Jimmy Kennedy's picture book, The Teddy Bear's Picnic (1987) also presents picnic food as a form of independence. The story was originally a song which I'm sure anyone can hum along to the words:
"If you go down to the woods today you're sure of a big surprise..." (1)
and for this reason is a story of a picnic that particularly sticks in my head. Kennedy makes the bears anthropomorphic by humanising them as they appear to have a picnic by themselves. The images in the book show the teddies carrying all their food down with them to the woods, enjoying their feast of "marvellous things to eat," (7) and then playing child-like games such as hide and seek.
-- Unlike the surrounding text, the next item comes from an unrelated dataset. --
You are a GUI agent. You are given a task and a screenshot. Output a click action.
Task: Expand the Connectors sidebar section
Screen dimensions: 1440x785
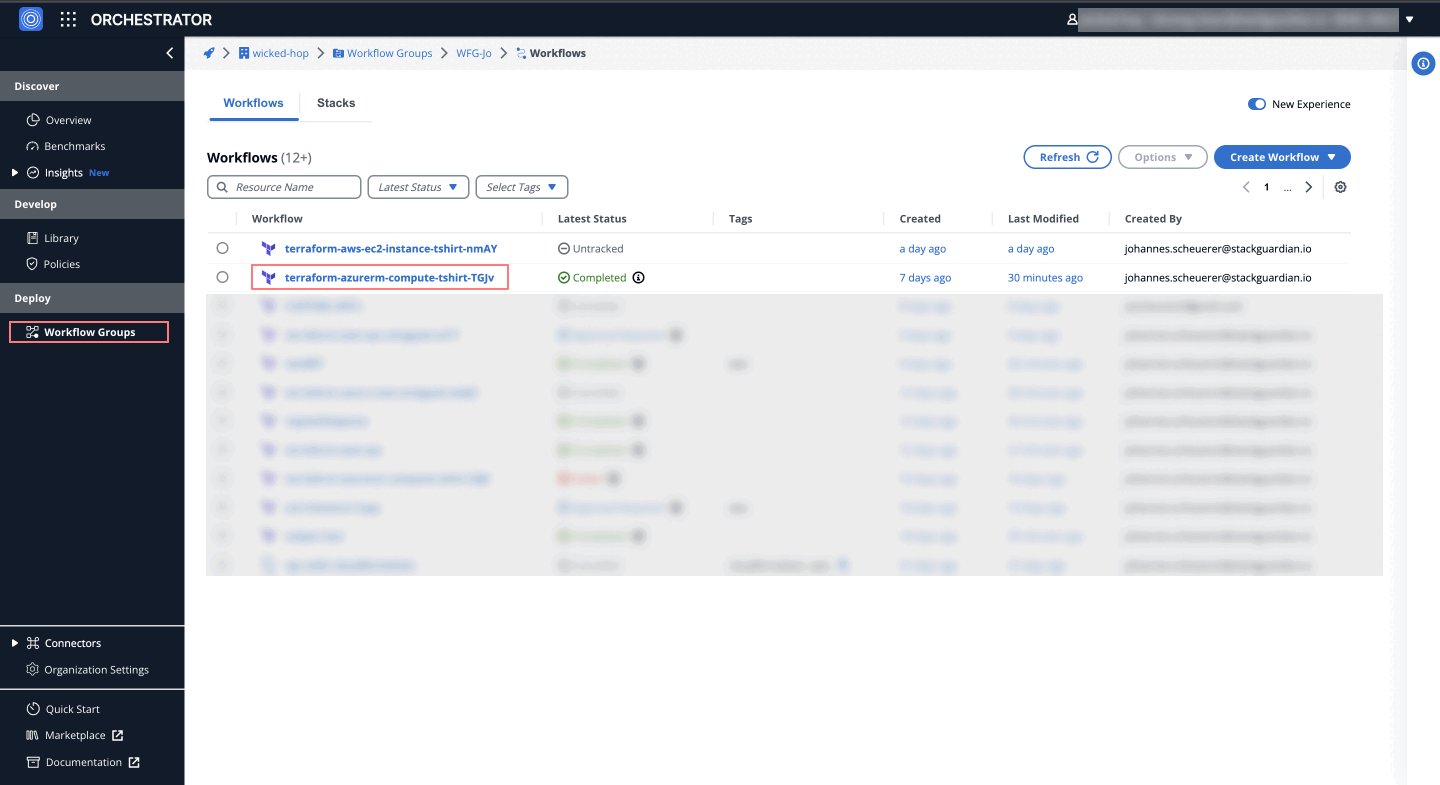[15, 643]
After the teddies have had their picnic all by themselves and are exhausted the story ends with "their Mummies and Daddies," (24) taking them home to bed. The last page shows the children carrying the teddy bears home which gives away the secret of the story that the teddy bears aren't really real and it was just the children playing make-believe. I think the story suggests a picnic to be a form of independence for a child as being allowed to go on a picnic with your teddy bears and friends by yourself for the first time would be liberating. Nowadays a child would not be allowed further then their own garden but still The Teddy Bears Picnic promotes the idea of being an adult and having the responsibility of providing a picnic for others (even if it's your teddies!) Interestingly the book does not actually say who has made the food, was it the children, their parents... or the teddies?  
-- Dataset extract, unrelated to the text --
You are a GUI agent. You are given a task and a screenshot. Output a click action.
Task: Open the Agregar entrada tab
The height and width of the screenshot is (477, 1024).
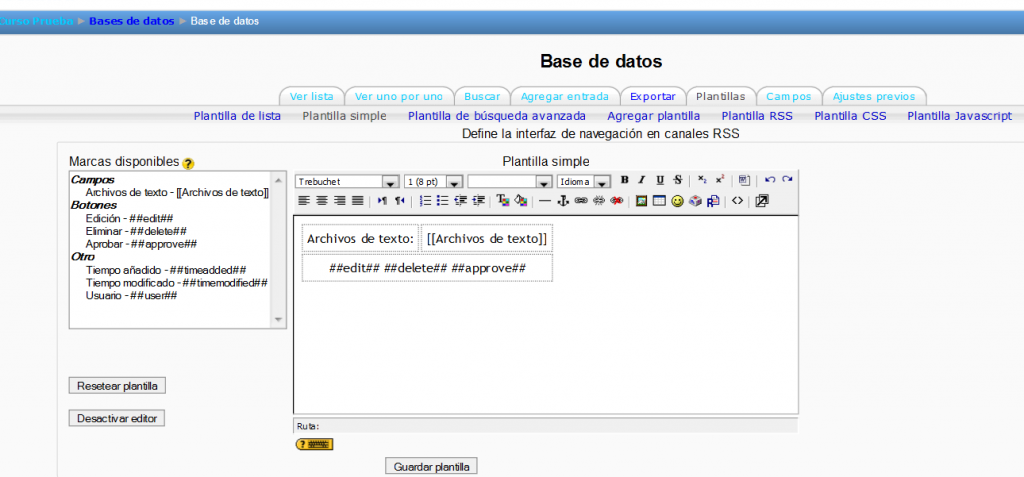564,96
This mysteriously made food that is shown in the pictures is the traditional picnic food of sandwiches, sweets, sausage rolls, buns, jelly, biscuits, a pie, scones and a seed cake.



The seed cake is a traditional English cake that I happened to notice has popped up a few times in my literature course and here it is again. I saw it in Cranford (1853) by Elizabeth Gaskell and also in Mrs Beeton's Household Management (1861). So I thought I would share the recipe with you for some good old English food to have at a picnic...

A Very Good Seed-Cake (Page 342)

Ingredients - 1 lb. of butter, 6 eggs, 3/4 lb. sifted sugar, pounded mace and grated nutmeg to taste, 1 lb. of flour, 3/4 oz. of caraway seeds, 1 wineglassful of brandy (Not sure if the brandy is completely necessary for a child friendly version of this recipe!)

Mode - Beat the butter to a cream; dredge in the flour; add the sugar, mace, nutmeg, and caraway seeds, a mix these ingredients well together. Whisk the eggs, stir to them the brandy, and beat the cake again for 10 minutes. Put it into a tin lined with buttered paper, and bake it for 1 1/2 to 2 hours. This cake would be equally nice made with currants, and omitting the caraway seeds.

I'm not sure how appetising this cake sounds compared to some of the deliciously sweet party food I have shown you already but seeds can be nourishing for kids and if it's good enough for the teddy bears then why not try the challenge of attempting to follow Beeton's recipe!


Mrs Beeton. Mrs Beeton’s Household Management. Oxford: Oxford University Press, 2008. 
Kennedy, Jimmy. The Teddy Bear's Picnic. London: Peter Bedrick Books, 1992.